> _Текст документа_:

◆ ◆ ◆ ◆ ◆ ◆ ◆

Так, в рассказе «Блокнот депутата» вырисовывается образ народного избранника Будзи. На встрече с единогласно отдавшими за него голоса сельчанами новоиспеченный депутат старательно записывает их наказы и пожелания в блокнот, но в город забирает только подношения и улов с организованной для него рыбалки. Подобные лицемеры и «обещалкины», увы, являются одним из символов эпохи, где истинные человеческие ценности и мораль подменяются стремлением к личной выгоде любой ценой. По мысли автора, конца-краю подобным явлениям не видно, а доверчивость избирателей зачастую вызывает удивление…
Иной поворот событий мы наблюдаем в рассказе «Взятка». Здесь с подачи автора действенен прием «смех сквозь слезы». Персонаж с говорящим именем Ахараты Губын (Живот Поедаев) просит о содействии проректора университета. Дочь подала документы на филологический факультет, и «заботливый» отец предлагает любого рода взятку за то, чтобы… она провалилась на экзаменах и выбросила из головы идею стать учителем. Он-то единственной дочери желает лучшей доли – денежной работы у себя на мясокомбинате.
Неожиданная развязка как повеселит, так и направит взгляд на другой бич современного общества – повсеместное распространение идеи потребления. Ведь плох не труд на комбинате, тревогу вселяет категорическое отвергание духовных ценностей с запретом получения «непрестижных» знаний. Если так пойдет и дальше, то всем без исключения придется стать дельцами, и некому будет учить детей, лечить людей, пахать поля и собирать урожай.
Подобному подходу нет места в мировоззрении писателя, и, обличая порок принесения таланта в жертву материальному благу, он тем самым «внес в осетинскую прозу интерес к значительному, хотя и повседневному и бытовому», как отзывалась исследователь З. Салагаева о творчестве Арсена Коцоева.5 В данном случае «значительность» заключается в озвучивании К. Черчесовым непреложного факта: «Общество, в котором дают взятки за то, чтобы остаться неучем с убогим внутренним миром, не может являться основой для сильной и могучей страны». Такой вот серьезный и основополагающий вывод из произведения с сатирической окраской.

◆ ◆ ◆ ◆ ◆ ◆ ◆

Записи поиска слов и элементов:
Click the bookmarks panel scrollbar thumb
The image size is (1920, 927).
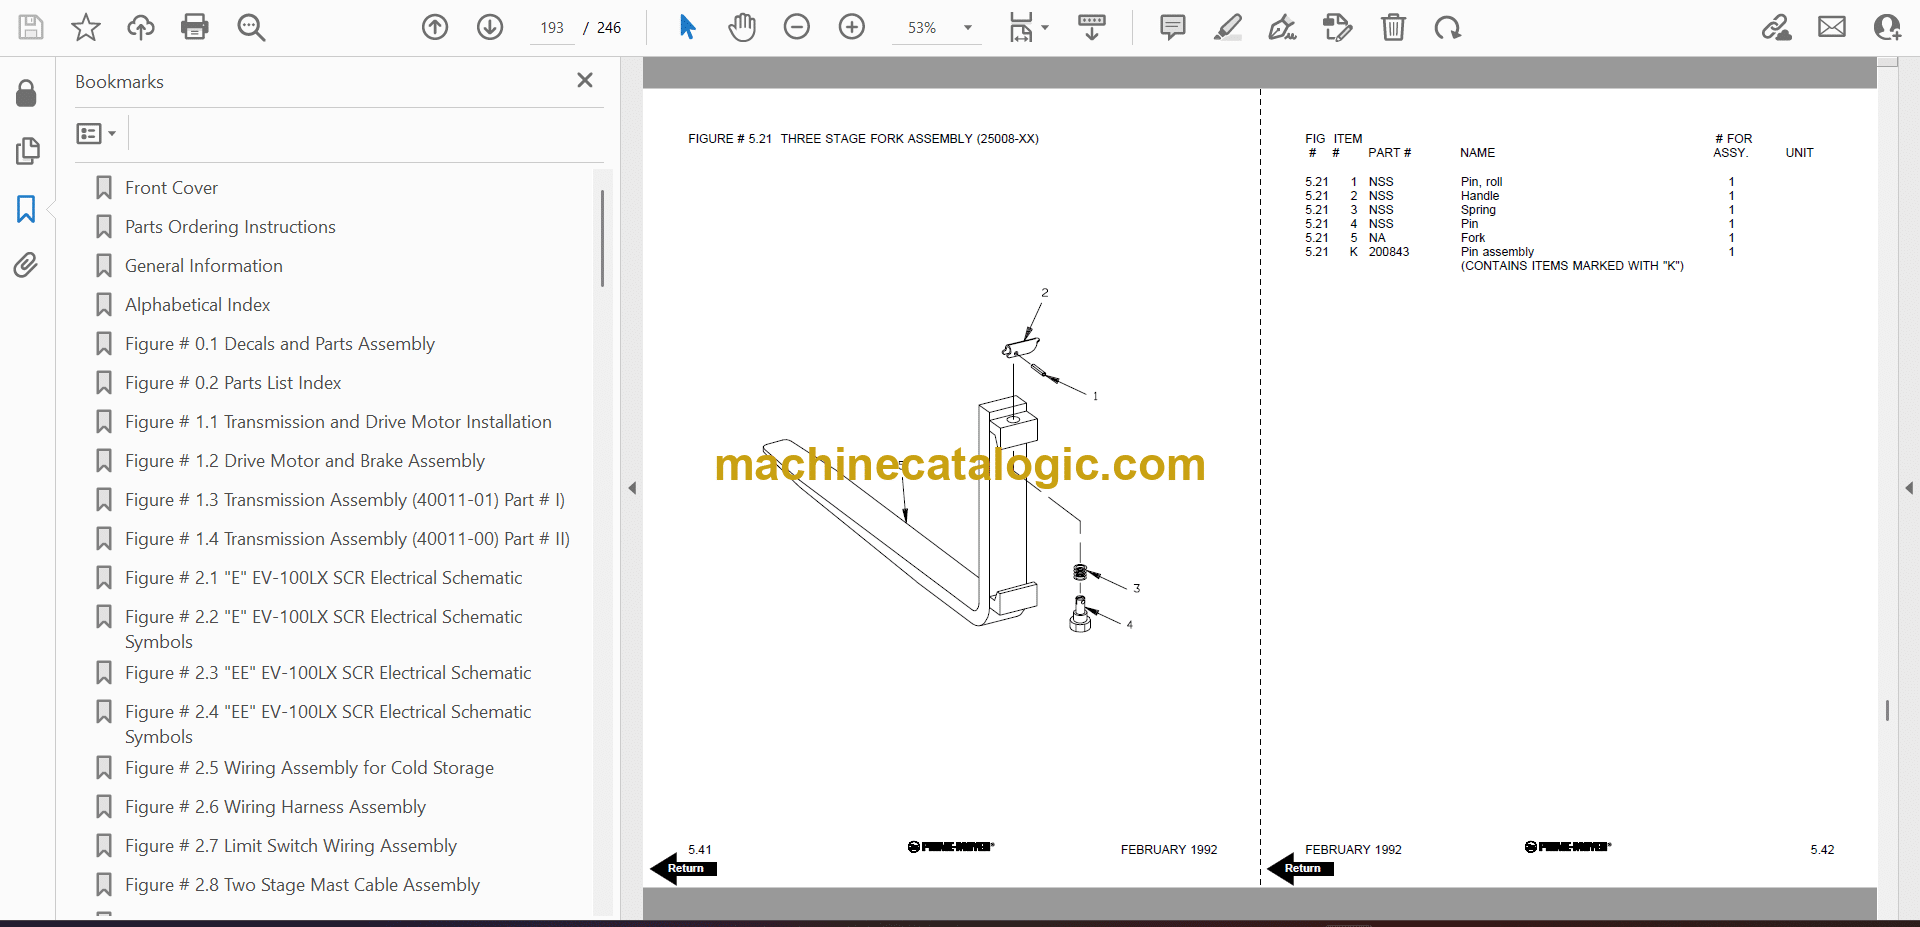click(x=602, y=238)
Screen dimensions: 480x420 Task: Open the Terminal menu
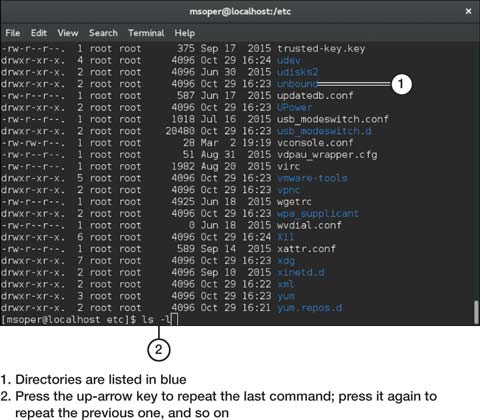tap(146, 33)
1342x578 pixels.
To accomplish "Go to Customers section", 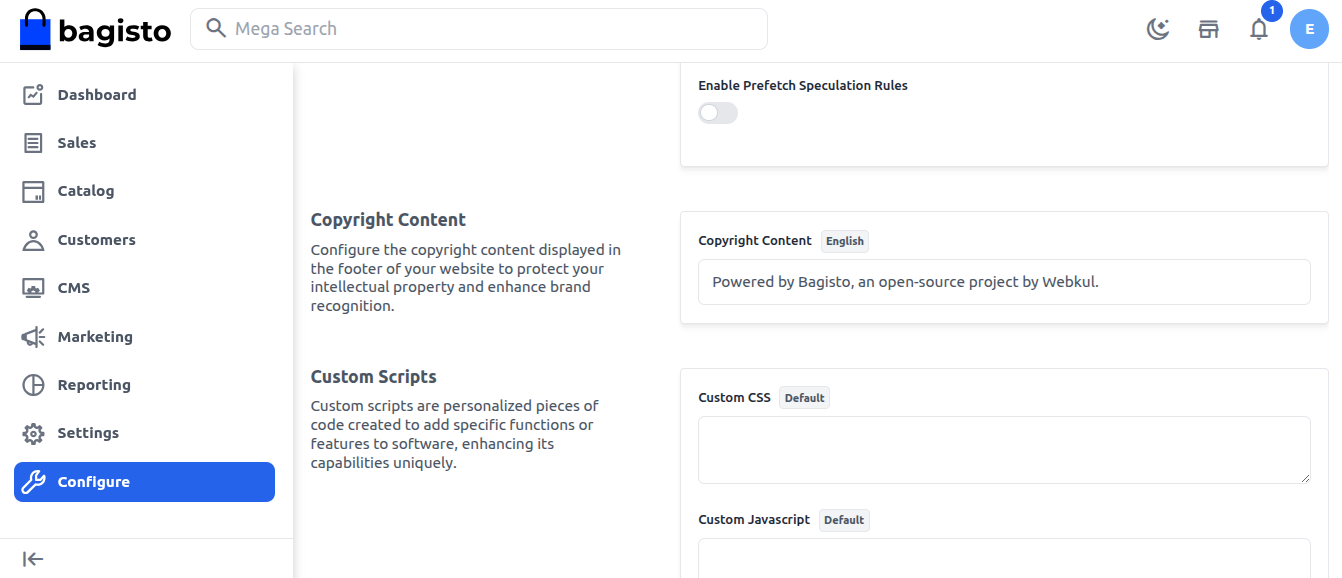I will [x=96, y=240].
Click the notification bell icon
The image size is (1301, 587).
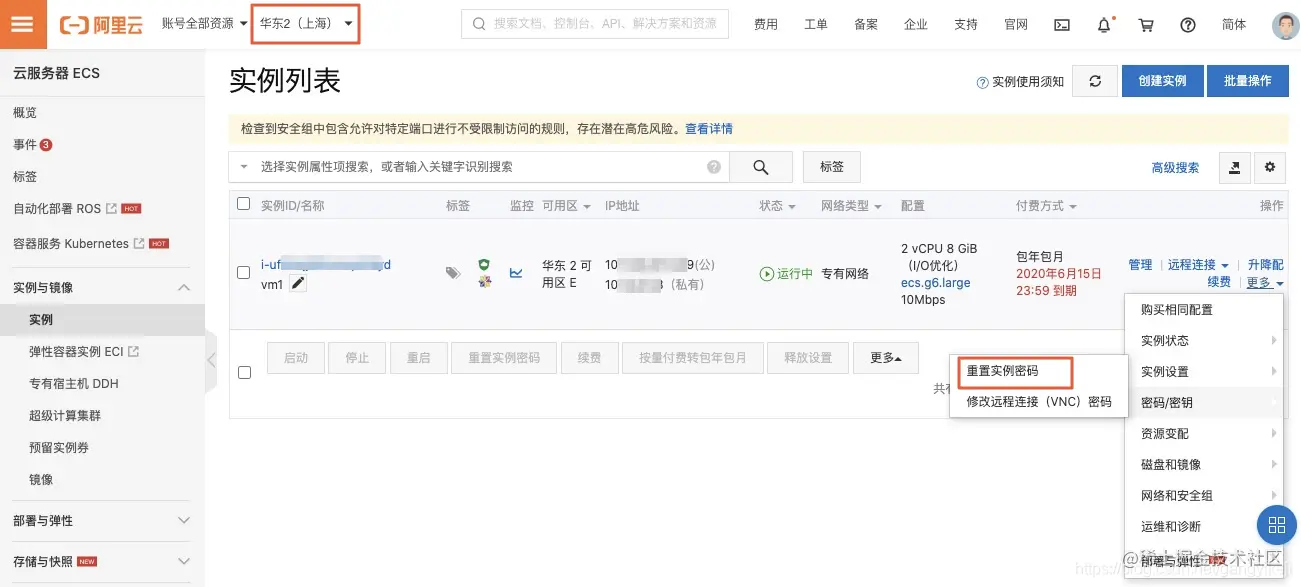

◆ ◆ ◆ ◆ ◆ ◆ ◆

> _Список заданий_:
(a) Повторите дословно фрагмент текста о рассказах «Блокнот депутата» и «Взятка» от слов «Неожиданная развязка как» до слов «и собирать урожай.».
(b) Подсчитайте, в скольких строках записей встречается строка «size», и укажите только это число.
Текст о рассказах «Блокнот депутата» и «Взятка» и записи никак не связаны между собой.

> _Результаты по заданиям_:
(a)
Неожиданная развязка как повеселит, так и направит взгляд на другой бич современного общества – повсеместное распространение идеи потребления. Ведь плох не труд на комбинате, тревогу вселяет категорическое отвергание духовных ценностей с запретом получения «непрестижных» знаний. Если так пойдет и дальше, то всем без исключения придется стать дельцами, и некому будет учить детей, лечить людей, пахать поля и собирать урожай.

(b) 2